Putusan hakim itu langsung direspons oleh Aetra dan Palyja. Keduanya langsung mengambil sikap mengajukan banding ke Pengadilan Tinggi Jakarta. Gubernur DKI Jakarta, Basuki Tjahaja Purnama alias Ahok, mengatakan pemerintah belum bisa mengambil sikap karena belum ada keputusan hukum yang tetap.
Menurut Ahok, jika Palyja dan Aetra mengambil langkah lain dengan mengajukan arbitrase internasional dan mereka dinyatakan menang, pemerintah DKI akan dikenakan denda Rp 3-4 triliun. Langkah arbitrase itu pun bisa memakan waktu 2-3 tahun. "Dalam jangka waktu itu, dikhawatirkan operator air bertindak seenaknya dengan mengorbankan warga DKI," kata dia Rabu, 25 Maret lalu.
Nila mengatakan, jika pengadilan tinggi menguatkan putusan pengadilan negeri, Ahok bisa melakukan beberapa langkah. Salah satunya, mediasi. Menurut dia, jika operator meminta ganti rugi, Pemerintah DKI bisa membayar dengan harga yang masuk akal. Jika harga yang diminta Rp 2 triliun, itu harga yang murah dengan total 9 juta warga Jakarta. "Di Kuala Lumpur saja bayar Rp 29 triliun dan warganya lebih sedikit dari Jakarta," kata dia.
Pemerintah DKI juga bisa menekan operator dalam negosiasi itu jika harga yang diminta tidak masuk akal. Karena, sudah dikuatkan dengan pembatalan Undang-Undang Nomor 7 Tahun 2004 tentang Sumber Daya Air. "Mereka mau enggak mau harus angkat kaki," katanya. "Hanya pemerintah yang memegang peranan kunci pengelolaan air."

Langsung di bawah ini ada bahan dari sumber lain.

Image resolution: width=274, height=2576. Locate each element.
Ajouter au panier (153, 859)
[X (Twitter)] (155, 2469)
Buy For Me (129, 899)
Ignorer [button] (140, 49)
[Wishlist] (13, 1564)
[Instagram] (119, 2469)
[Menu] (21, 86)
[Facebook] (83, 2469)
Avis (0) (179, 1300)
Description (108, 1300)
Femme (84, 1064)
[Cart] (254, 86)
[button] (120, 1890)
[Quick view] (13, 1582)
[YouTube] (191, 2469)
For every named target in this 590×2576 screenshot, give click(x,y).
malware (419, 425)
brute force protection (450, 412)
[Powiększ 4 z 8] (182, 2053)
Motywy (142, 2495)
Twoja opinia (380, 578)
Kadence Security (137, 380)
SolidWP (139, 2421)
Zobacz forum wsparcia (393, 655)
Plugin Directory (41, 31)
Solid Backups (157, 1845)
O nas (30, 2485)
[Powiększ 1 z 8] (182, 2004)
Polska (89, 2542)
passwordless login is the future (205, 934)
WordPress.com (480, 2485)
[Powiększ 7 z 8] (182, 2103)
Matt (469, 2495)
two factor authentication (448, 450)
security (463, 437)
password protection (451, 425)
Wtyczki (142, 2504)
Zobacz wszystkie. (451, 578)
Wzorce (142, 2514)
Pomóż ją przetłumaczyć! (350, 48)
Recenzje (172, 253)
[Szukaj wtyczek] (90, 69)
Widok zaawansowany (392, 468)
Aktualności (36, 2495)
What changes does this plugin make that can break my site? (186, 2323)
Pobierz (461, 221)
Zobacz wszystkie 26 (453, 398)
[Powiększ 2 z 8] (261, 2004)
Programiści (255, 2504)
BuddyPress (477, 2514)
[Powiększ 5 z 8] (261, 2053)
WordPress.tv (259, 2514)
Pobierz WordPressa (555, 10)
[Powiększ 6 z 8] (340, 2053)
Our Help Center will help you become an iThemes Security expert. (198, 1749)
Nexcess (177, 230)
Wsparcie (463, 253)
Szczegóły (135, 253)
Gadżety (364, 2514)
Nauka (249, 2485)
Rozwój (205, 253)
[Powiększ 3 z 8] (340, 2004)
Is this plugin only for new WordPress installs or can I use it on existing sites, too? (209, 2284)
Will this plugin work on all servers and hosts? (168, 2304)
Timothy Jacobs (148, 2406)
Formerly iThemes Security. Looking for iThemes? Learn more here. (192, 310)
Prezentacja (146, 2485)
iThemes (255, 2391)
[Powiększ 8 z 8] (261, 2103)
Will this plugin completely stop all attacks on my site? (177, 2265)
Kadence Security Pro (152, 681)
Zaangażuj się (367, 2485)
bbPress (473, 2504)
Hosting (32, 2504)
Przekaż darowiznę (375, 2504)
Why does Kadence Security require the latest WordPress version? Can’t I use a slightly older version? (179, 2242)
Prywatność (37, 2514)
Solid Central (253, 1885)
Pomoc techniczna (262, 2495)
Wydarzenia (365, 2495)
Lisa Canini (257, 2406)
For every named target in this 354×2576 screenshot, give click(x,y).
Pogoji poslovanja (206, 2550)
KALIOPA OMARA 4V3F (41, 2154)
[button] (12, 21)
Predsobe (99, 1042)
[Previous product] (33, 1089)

Penasihat Sekretaris Jenderal Perserikatan Bangsa-Bangsa untuk Bidang Air dan Sanitasi, David Boys, mengatakan privatisasi air itu janji palsu. Pihak swasta hanya berpikir mencari keuntungan maksimal dengan memberi fasilitas dan kualitas minim. "Di beberapa negara, pihak swasta yang mengelola air juga sering menggadaikan surat perjanjian dengan pemerintah ke bank untuk mendapat pinjaman uang. Padahal, perusahaan itu tidak punya modal," katanya.